Pixel coordinate grounding data

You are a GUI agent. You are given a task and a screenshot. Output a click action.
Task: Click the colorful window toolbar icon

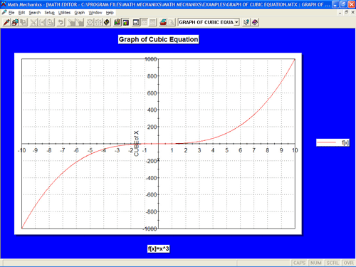[125, 22]
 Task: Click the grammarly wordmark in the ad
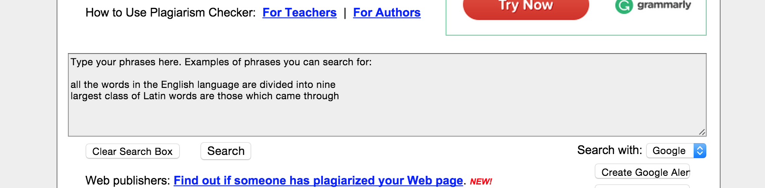point(664,5)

• **What is required**: Copy out all of the entries exactly as they stand, with no pictures in your copy.

• **Written reply**:
You are a GUI agent. You are given a task and a screenshot. Output a click action.
Task: Click the colorful window toolbar icon

[125, 22]
 Task: Click the grammarly wordmark in the ad
point(664,5)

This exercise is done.